I recall at the time of release that We Shall Overcome: The Seeger Sessions was met with a lot of acclaim. It picked up a Grammy for Best Traditional Folk album and the tour that followed won similar applause (and was captured on the Live In Dublin album which featured a few of Bruce’s originals re-worked) though, reportedly, a little under-attended.  There was some negativity – the very ‘Springsteeninsation’ of these songs robbed them of some of their more traditional elements but then, if you want a traditional folk rendering would you really buy a Springsteen version? For my money, a lot of those traditional ones can come across a whole lot more bland and a whole lot less fun.

When it comes to why this one doesn’t go higher up in terms of rotation it’s probably down to the fact that, for all the fun and appeal of it, it’s not necessarily one to listen to all the way through each time – after a while the lack of diversity becomes a little much and I find myself wanting to listen to something else. An element which will also depend on which version of this album you got your hands on. I got this one on day of release so mine concludes with ‘Froggie Went A-Courtin”. Frustratingly, six months later the album was reissued as  We Shall Overcome: The Seeger Sessions – American Land Edition. This version slapped an extra five tracks on including Springsteen’s own ‘American Land’ (later re-recorded for Wrecking Ball) and ‘How Can A Poor Man Stand Such Times and Live’ featuring some additional lyrics from Bruce. A little vexing as both are strong tunes but I wasn’t about to go out and buy the same album twice in one year and it felt a little cash-grab.

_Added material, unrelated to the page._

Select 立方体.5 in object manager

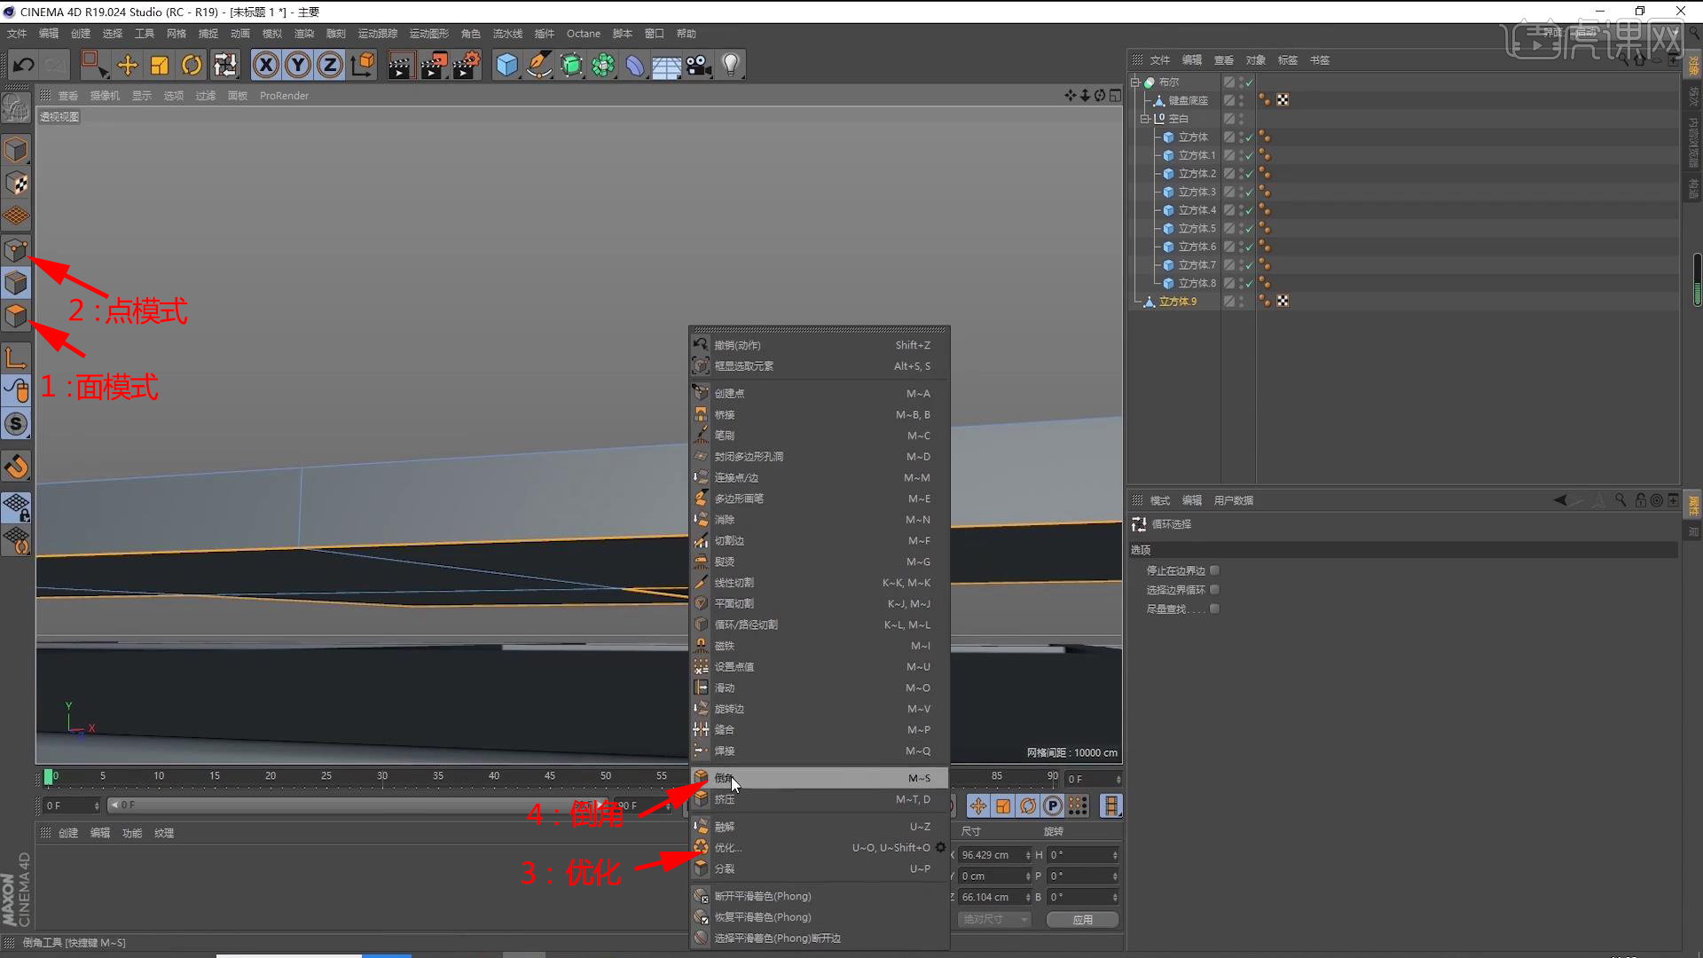pyautogui.click(x=1197, y=228)
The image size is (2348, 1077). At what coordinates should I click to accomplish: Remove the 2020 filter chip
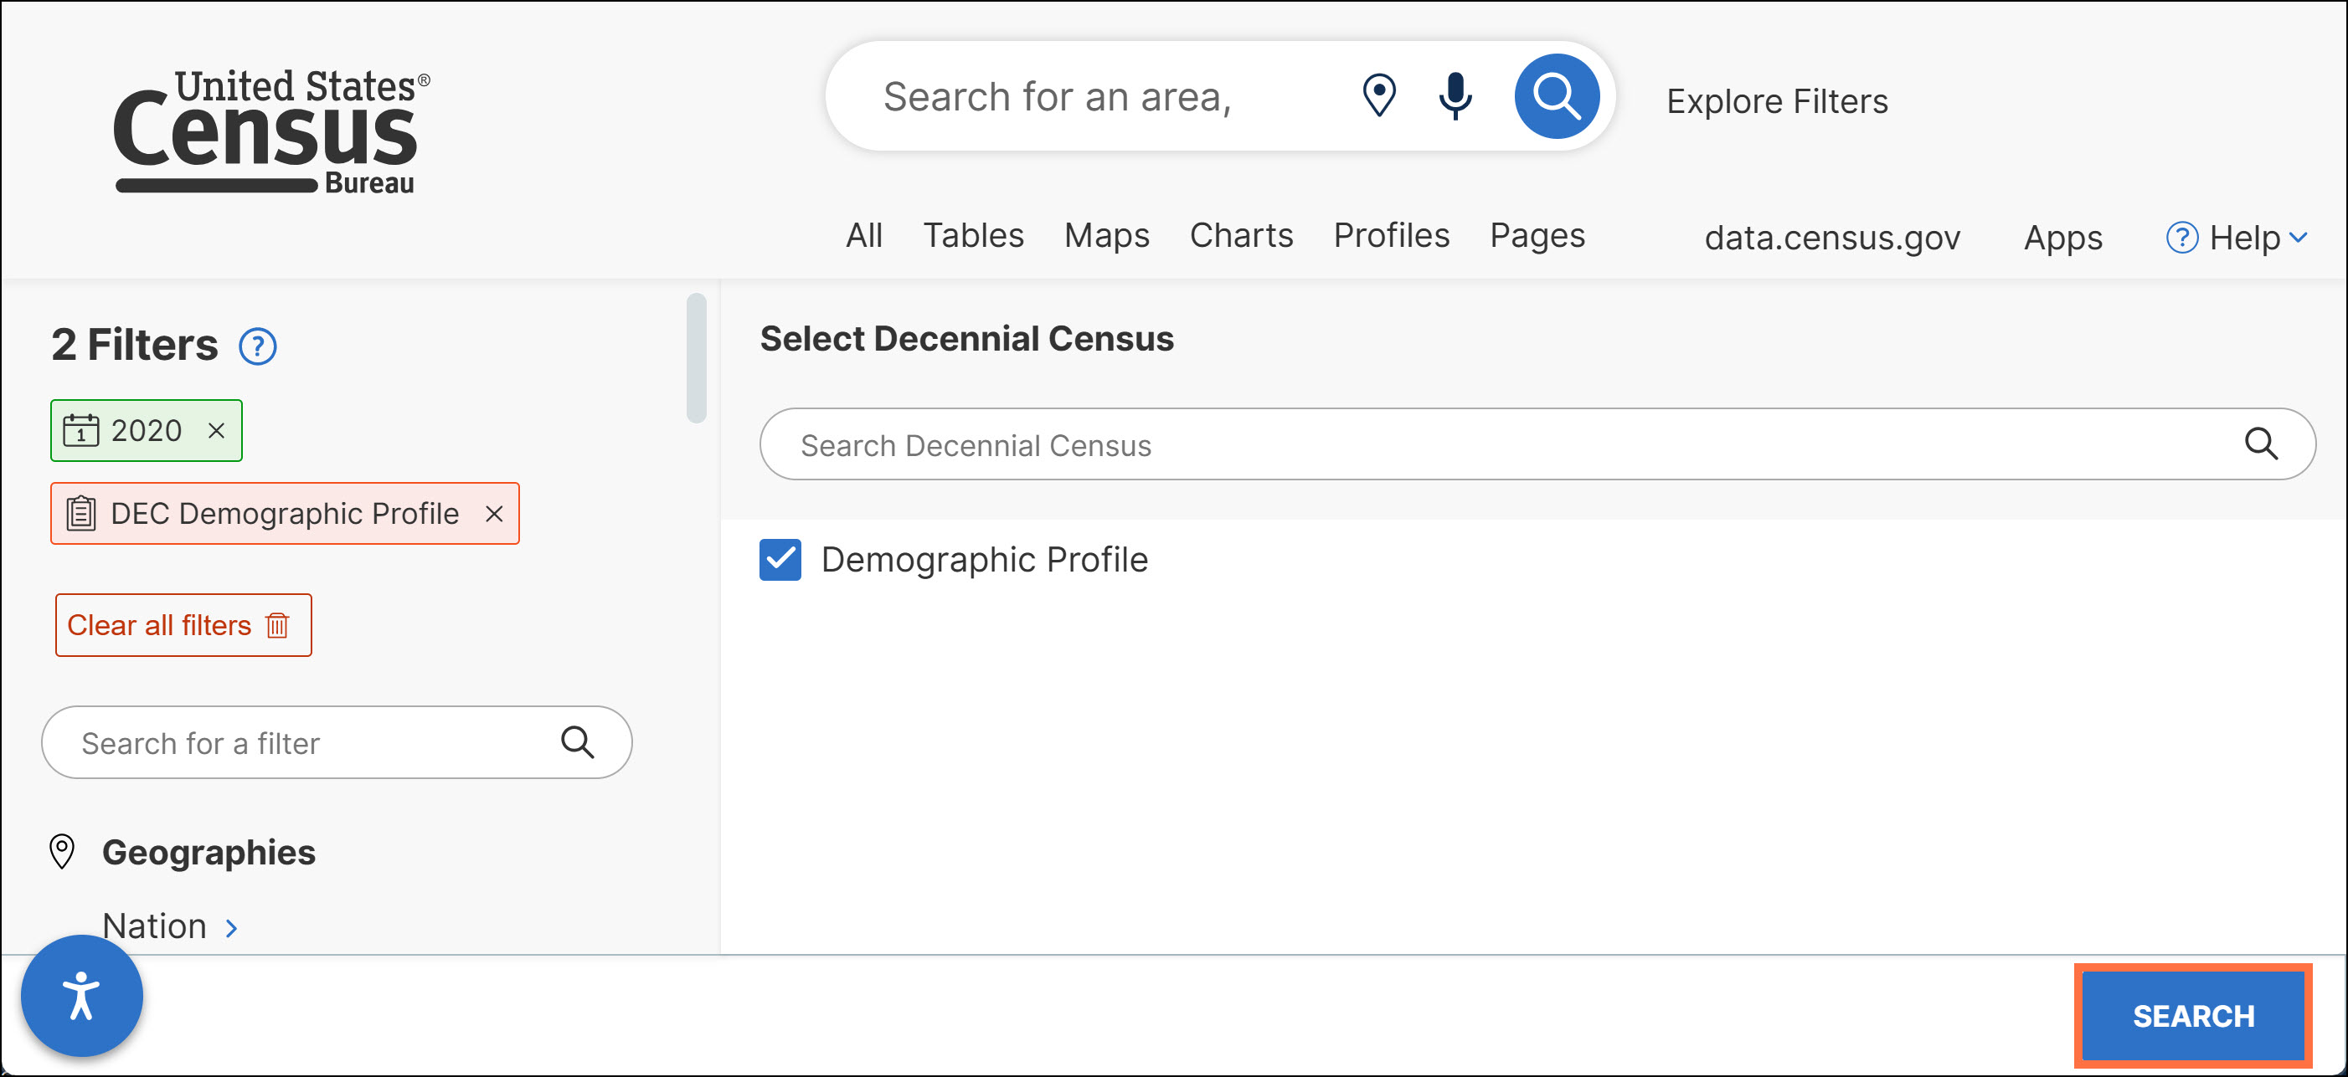click(216, 430)
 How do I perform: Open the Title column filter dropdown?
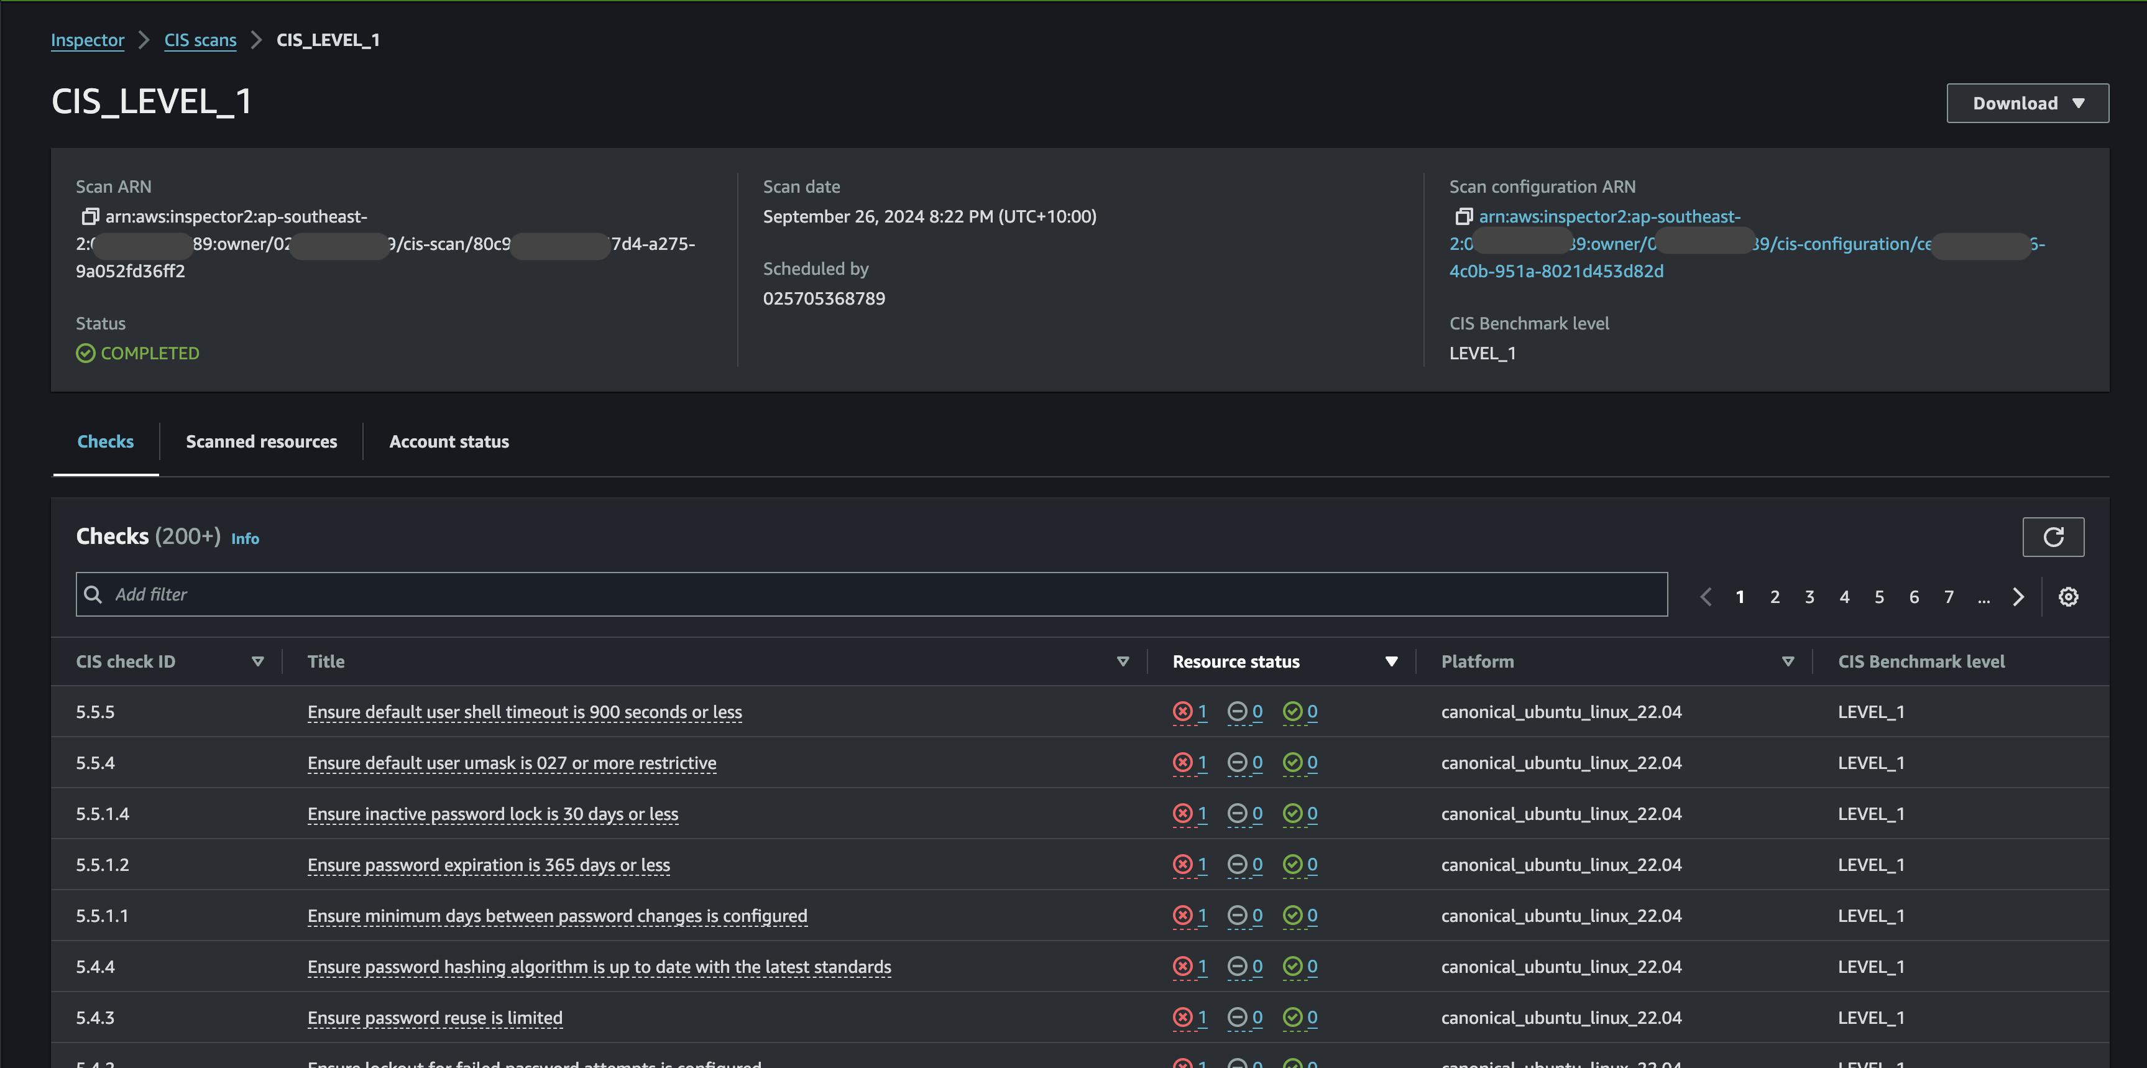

However, overall, nothing but like for We Shall Overcome: The Seeger Sessions.

I have one small curiosity of a hang-up with it though and it’s a trifle of a thing but it’s the cover. Bruce has been backed by the E Street band on ten albums. Yet the cover is always Bruce alone. So you’d guess the rule is that the musicians that play on the songs don’t get to the cover. Except, it would seem, the group of musicians of the Sessions Band (who he’d only played with a couple of times) – they get the cover. Garry Tallent has played bass on 14 Springsteen  records since 1972 – he’s not on any cover. A chap called Jeremy Chatzky plays upright bass on We Shall Overcome: The Seeger Sessions. He’s on the cover. Played bass on one album, on the cover. Garry Tallent bass on 14 albums, no cover. Even on the live albums credited to the E Street only Bruce was on the cover. I think only one album, a ‘quick we’ve got some big festival shows coming’ Greatest Hits comp saw the whole band on the front cover and even that was only for the European disc. My tongue is, of course, firmly in my cheek with most of this but I do wonder if this caused a slight eye twitch on the E Streeters….

Highlights: Mrs McGrath, John Henry, Pay Me My Money Down, Eerie Canal, Eyes On The Prize

Not so highlights: most of these will be empty from here on in.

*Again; unless you have the reissued version in which case you get one original Springsteen song and some original lyrics.

**He also revealed that he wrote and submitted a song for the Harry Potter films which went unused.